To the Senate of the United States:

I transmit a report from the Secretary of State, assigning reasons which render it probable that the time limited for the exchange of the ratifications of the convention for the adjustment of claims of citizens of the United States on the Government of the Mexican Republic may expire before that exchange can be effected, and suggesting that the consent of the Senate be requested for an extension of that time. The object of this communication, accordingly, is to solicit the approval by the Senate of such an extension upon the conditions mentioned in the report of the Secretary of State.



Washington, February 2, 1839.


The Secretary of State has the honor to report to the President that, according to his instructions, Mr. Martinez, the Mexican minister plenipotentiary, was invited to the Department of State in order to ascertain if he had any recent information on the subject of the convention between the United States and Mexico, transmitted by him to Mexico for ratification by his Government. Mr. Martinez called yesterday and stated that he was without definite information, but expected daily to receive it. He supposed the delay was occasioned by the troubled condition of Mexican affairs, and hoped we would make all due allowances for unavoidable delays. When asked if he had power to enlarge the time for the exchange of ratifications, he said that all his instructions had been fulfilled on the signature of the treaty. The Secretary called his attention to information just received at the Department from Mexico that the treaty was about to be submitted to the Mexican Congress, and he was requested to state what had changed the views of his Government on the question of ratifying the convention, he himself having stated, pending the negotiation, that the President, Bustamente, believed he had full power under the decree of the 20th of May, 1837, to ratify the convention without a reference of it to Congress. He replied that he did not know the causes which had produced this change of opinion. Mr. Martinez appeared to be very solicitous to have it understood that he had done everything in his power to hasten the exchange of ratifications, and to have every allowance made in consequence of the disturbed state of Mexico and her pending war with France. From this conversation and the accompanying extracts from two letters from the consul of the United States at Mexico the President will see that it is by no means improbable, if the ratification of the convention should have been decreed by the Congress of Mexico, that the ratification may not reach the city of Washington until after the 10th of February. The Secretary therefore respectfully represents to the President whether it is not advisable to ask the consent of the Senate to the exchange of the ratifications after the expiration of the time limited, if such exchange shall be offered by the Mexican Government by their agent duly authorized for that purpose. Unless this authority can be granted, a new convention will have to be negotiated and the whole subject passed over until after the next session of Congress.
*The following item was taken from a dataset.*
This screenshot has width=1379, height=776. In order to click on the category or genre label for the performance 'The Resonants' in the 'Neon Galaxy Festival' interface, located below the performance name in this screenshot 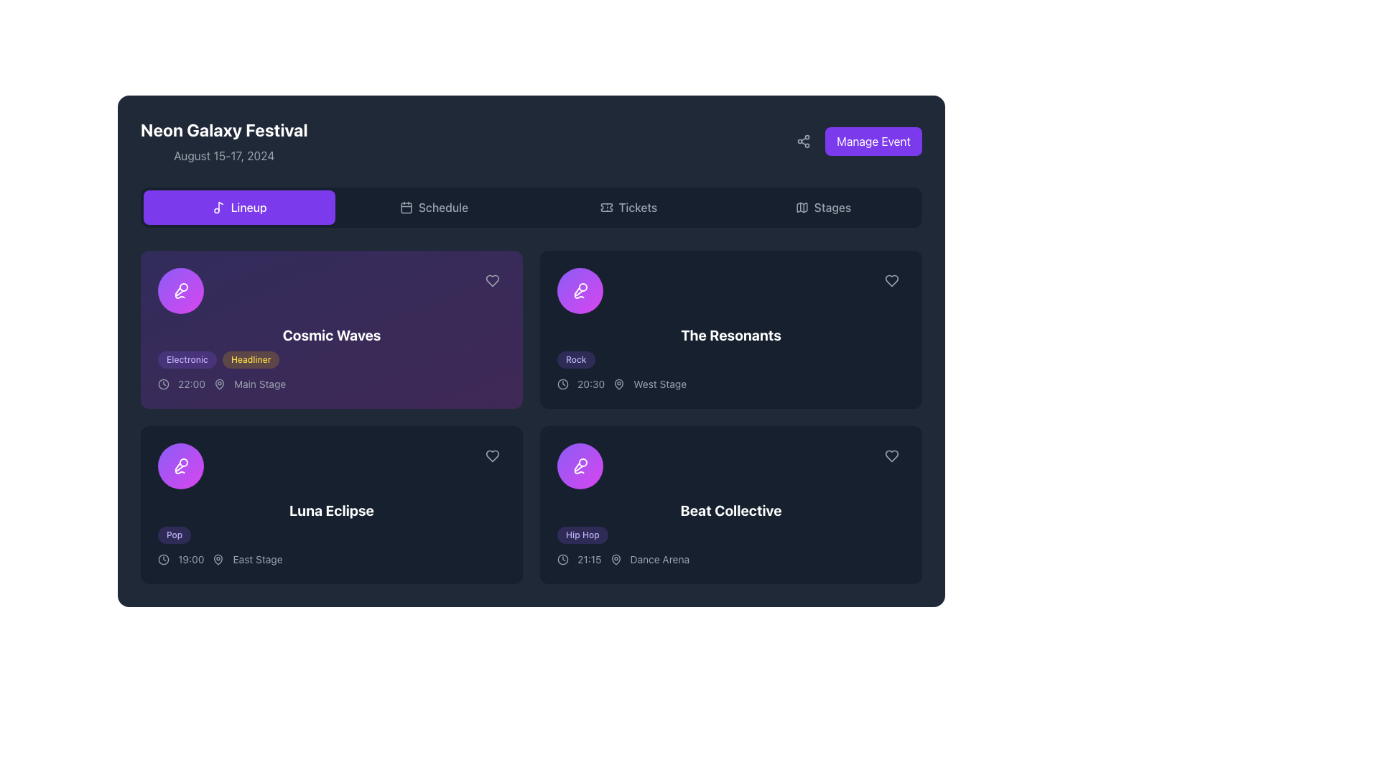, I will do `click(576, 359)`.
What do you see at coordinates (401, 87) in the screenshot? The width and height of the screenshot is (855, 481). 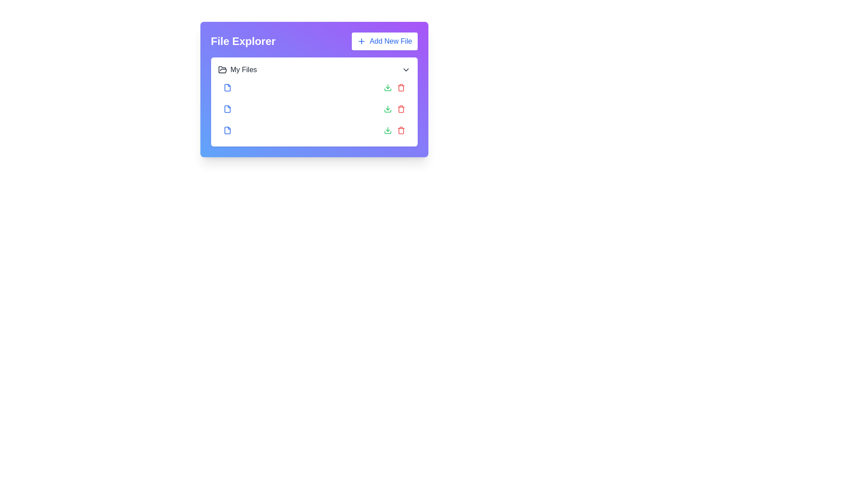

All which is respectfully submitted.


(Extract of a letter from the consul of the United States at Mexico, dated November 17, 1838.)

On the 13th Mr. Basave did me the honor to call on me, and informed me that he was requested by his excellency the minister of foreign relations, Mr. Cuevas, to inform me that in consequence of his having to go to Jalapa to meet Admiral Baudin, the French minister plenipotentiary, he could not attend to the matters relating to the American question in time for Mr. Basave to go back in the Woodbury , and wished, therefore, that she might not be detained, as was intended, for the purpose of conveying to the United States Messrs. Basave and Murphy.

On a visit to the minister of foreign relations yesterday he informed me that he was writing a friendly letter to the President of the United States and another to Mr. Forsyth, and said he was about to lay the convention entered into between the two Governments before the new Congress, and if ratified should request of me to procure for it a conveyance to the United States by one of our men-of-war, the time for its ratification being nearly expired.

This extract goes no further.